Author: Jennifer Kwak, Chelsea Manica, Justin K. Mikell, Michael Silosky, Wendy Siman 👨🔬
Affiliation: Washington University School of Medicine in St. Louis, University of Colorado Anschutz Medical Campus, School of Medicine, Rocky Vista University 🌍
Purpose:
This study evaluates synthetic planar imaging (synP) from SPECT projections against conventional planar imaging, focusing on detectability, spatial resolution, and feasibility. SynP allows efficient generation of multiple views without increasing acquisition time.
Methods:
Low-contrast detectability and spatial resolution were evaluated for planar and synthetic planar (synP) images using Tc-99m phantoms on a Siemens Pro.specta SPECT/CT system with LEHR collimators.
For low-contrast detectability, planar images and SPECT projections of a NEMA IEC phantom (2 μCi/cc background, two 60-mm spheres; SBR: 4 and 0) were acquired with equivalent durations (1–15 min). SynP images were reconstructed with scatter correction and analyzed visually and via contrast-to-noise ratio (CNR). Background noise was quantified as the relative standard deviation.
Spatial resolution was assessed using a line phantom (5 mCi/cc) imaged at 0–15 cm off-isocenter with 5-min acquisitions. Full-width at half maximum (FWHM) of line profiles was measured for both synP and planar images.
Results:
Visual and CNR-based assessments showed that low-contrast cold sphere detectability in synP was comparable to planar images. For a 5-min acquisition, CNR values were 3.7 in planar and 5.6 in synP.

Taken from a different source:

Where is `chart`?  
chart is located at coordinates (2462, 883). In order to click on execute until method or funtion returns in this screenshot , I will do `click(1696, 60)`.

SynP also had lower noise, with relative noise levels of 3.4% vs. 5% in planar images, but noise was more prominent in the low spatial frequency domain.
Planar images slightly outperformed synP in spatial resolution at 0–15 cm off-isocenter. FWHM values at 0 and 10 cm were 15.6 mm and 9.2 mm (planar) vs. 16.1 mm and 10.5 mm (synP).
Conclusion:
Phantom studies suggest that synP offers higher low-contrast detectability, comparable spatial resolution, lower noise, and shorter acquisition durations compared to conventional planar imaging.
However, higher low-frequency noise in synP images may obscure low-detectability objects in clinical settings. Clinical studies are needed to validate its utility and address these limitations, as phantom results remain promising.